=== SUPPLIED PASSAGE ===

It is also positive that equities have become cheaper on balance, despite the strong increase this year. The reason is that global corporate profits have risen even faster than stock prices.
It is also remarkable that this applies significantly more to the broader S&P 600 index than to the better-known S&P 500 index. A clear indication that it is especially the smaller companies that have become considerably cheaper.
While there already seems to have been a cautious end to the years of underperformance of so-called Value equities compared to Growth equities, this is definitely not the case with Emerging Market equities.
The latter is particularly noteworthy because both the Purchasing Manager Index and the development of corporate earnings in Emerging Markets are now almost equal to those of the Western economies and companies.

=== RECORDS SHOWN ===

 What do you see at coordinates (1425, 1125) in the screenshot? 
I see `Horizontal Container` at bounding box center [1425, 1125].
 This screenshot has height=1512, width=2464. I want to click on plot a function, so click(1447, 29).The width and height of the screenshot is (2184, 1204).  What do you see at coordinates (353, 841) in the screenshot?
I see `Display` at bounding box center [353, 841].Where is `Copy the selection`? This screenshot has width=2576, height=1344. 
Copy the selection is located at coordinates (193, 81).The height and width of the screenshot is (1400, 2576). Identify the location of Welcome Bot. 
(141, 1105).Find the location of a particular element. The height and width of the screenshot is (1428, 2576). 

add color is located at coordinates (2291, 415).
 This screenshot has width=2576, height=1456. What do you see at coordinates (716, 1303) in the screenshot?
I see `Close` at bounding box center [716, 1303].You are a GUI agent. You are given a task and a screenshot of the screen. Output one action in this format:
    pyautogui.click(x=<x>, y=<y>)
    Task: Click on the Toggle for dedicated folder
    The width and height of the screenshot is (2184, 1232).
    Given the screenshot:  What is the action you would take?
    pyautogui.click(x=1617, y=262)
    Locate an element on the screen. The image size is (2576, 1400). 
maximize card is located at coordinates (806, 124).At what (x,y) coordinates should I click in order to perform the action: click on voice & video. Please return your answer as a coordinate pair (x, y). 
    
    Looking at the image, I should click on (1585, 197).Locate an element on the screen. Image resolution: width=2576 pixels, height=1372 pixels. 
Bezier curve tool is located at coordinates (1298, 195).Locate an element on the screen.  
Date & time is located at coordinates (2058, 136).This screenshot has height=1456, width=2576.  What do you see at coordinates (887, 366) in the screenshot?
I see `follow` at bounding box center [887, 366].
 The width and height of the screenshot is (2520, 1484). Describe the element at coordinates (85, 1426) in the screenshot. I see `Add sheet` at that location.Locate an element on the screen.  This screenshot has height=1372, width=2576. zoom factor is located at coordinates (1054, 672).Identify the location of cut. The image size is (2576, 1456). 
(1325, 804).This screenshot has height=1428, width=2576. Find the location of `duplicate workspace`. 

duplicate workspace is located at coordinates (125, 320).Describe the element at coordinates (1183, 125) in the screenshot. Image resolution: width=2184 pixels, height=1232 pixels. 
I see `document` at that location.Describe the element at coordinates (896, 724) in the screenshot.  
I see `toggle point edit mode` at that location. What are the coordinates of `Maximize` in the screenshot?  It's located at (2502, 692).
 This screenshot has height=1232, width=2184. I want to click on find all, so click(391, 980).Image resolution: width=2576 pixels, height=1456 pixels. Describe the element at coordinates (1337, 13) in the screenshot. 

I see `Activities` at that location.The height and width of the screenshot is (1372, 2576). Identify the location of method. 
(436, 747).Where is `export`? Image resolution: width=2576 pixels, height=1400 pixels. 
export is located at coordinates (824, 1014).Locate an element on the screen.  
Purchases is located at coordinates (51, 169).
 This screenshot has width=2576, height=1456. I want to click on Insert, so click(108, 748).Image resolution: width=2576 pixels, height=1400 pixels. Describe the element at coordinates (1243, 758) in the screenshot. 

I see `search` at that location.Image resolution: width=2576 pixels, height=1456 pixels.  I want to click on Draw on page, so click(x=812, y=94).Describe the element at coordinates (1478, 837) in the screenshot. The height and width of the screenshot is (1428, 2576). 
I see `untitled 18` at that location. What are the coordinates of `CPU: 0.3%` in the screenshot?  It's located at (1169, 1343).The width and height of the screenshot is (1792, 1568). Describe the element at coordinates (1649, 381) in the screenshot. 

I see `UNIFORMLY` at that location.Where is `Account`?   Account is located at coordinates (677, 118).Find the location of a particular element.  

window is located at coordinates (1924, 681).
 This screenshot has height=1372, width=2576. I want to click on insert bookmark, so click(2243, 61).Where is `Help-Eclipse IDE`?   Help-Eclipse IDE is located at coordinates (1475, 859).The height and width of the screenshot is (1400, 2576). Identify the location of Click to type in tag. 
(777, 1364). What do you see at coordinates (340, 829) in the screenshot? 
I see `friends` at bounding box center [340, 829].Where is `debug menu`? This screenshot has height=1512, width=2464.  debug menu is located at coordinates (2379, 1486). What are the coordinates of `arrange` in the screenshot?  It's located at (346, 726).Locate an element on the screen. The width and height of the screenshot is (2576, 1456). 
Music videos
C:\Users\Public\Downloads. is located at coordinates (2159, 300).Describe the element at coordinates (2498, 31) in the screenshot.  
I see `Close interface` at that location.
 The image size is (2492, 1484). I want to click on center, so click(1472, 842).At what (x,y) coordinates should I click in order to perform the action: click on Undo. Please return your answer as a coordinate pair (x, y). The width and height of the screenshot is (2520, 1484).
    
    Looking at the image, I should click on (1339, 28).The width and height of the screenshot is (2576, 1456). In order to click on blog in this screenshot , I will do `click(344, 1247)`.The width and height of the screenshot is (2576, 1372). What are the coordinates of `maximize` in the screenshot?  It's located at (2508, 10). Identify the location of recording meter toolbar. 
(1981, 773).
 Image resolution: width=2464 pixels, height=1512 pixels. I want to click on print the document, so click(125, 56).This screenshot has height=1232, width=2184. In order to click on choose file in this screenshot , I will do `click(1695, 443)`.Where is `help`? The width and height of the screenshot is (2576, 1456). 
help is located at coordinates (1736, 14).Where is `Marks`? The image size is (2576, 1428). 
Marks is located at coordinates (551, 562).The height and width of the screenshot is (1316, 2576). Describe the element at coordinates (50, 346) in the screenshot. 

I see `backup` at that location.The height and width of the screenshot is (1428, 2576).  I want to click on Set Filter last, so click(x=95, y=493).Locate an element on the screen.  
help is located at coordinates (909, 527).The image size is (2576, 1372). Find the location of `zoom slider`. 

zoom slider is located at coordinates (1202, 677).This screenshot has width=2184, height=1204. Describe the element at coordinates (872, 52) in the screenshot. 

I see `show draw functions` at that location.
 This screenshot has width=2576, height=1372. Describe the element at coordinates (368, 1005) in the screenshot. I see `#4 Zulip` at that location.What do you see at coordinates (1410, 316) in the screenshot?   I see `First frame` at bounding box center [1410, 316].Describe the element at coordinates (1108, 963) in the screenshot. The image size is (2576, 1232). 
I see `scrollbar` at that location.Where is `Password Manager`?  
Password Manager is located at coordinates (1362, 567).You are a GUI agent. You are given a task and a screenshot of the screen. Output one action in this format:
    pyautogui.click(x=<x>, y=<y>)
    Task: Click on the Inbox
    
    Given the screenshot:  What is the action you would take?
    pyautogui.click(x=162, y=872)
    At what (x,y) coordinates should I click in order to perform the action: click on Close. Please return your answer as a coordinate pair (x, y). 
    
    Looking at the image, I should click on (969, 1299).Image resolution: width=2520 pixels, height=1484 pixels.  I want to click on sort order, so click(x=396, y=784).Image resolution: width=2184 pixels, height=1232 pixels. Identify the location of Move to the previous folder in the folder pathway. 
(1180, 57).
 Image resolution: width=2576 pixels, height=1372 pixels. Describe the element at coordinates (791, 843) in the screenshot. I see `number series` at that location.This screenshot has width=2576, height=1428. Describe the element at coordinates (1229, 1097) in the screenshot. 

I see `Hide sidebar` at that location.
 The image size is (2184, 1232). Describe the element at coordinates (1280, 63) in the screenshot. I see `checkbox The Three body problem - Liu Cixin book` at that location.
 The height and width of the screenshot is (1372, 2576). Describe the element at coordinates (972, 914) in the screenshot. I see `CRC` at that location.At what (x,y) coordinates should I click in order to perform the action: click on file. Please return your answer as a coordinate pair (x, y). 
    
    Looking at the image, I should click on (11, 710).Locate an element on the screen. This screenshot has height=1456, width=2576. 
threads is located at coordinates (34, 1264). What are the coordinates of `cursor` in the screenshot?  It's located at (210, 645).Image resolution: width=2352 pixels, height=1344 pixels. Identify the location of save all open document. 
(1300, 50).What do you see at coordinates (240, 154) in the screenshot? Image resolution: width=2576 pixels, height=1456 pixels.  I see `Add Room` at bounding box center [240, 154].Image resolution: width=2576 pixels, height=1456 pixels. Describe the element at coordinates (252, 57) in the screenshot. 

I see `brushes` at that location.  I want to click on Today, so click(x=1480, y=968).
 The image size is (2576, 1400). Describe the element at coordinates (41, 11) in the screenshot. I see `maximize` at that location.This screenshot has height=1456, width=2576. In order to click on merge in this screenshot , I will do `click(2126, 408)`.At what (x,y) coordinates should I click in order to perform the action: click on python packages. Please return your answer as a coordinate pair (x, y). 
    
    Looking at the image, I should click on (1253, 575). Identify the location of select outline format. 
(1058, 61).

===

WHAT IS EXPECTED:
Continue the passage on equity valuations, starting after its final sentence. The items are separate material and have no connection to the passage on equity valuations.

TASK RESPONSE:
Although 10-year bond yields rose in both Germany (+10bp) and the US (+3bp) in October, government bond yields remain far too low to be of interest to bond investors. High Yield and Emerging Market bonds remain (slightly) more attractive thanks to shorter maturities and higher interest rates.
Interest rates on 10-year German Bunds (-0.09%) and US Treasuries (1.56%) are still unattractive to investors and under-compensate for the current high inflation in both Germany (4.5%) and the US (5.4%). As a result of the policy of the Central Banks, this is likely to continue, hence investing in government bonds leads to a loss in purchasing power. This is slightly less applicable to High Yield and Emerging Market bonds, thanks to the shorter maturities and higher interest rates.
Thanks to the strong economic recovery in 2021 and the good prospects for 2022 and 2023, the outlook for commodities remains positive. The prospects for gold remain disappointing given the low chance of a recession and headline inflation falling again in 2022. The prices of Agricultural products and Industrial Metals, on the other hand, are expected to continue to rise due to an increasing world population, the focus on climate change and the ongoing technological developments.
Although oil's share of global energy demand has declined sharply from 46.2% in 1973 to 30.9% in 2019, the demand for oil, as well as for Gas and Coal as energy sources, continues to grow strongly.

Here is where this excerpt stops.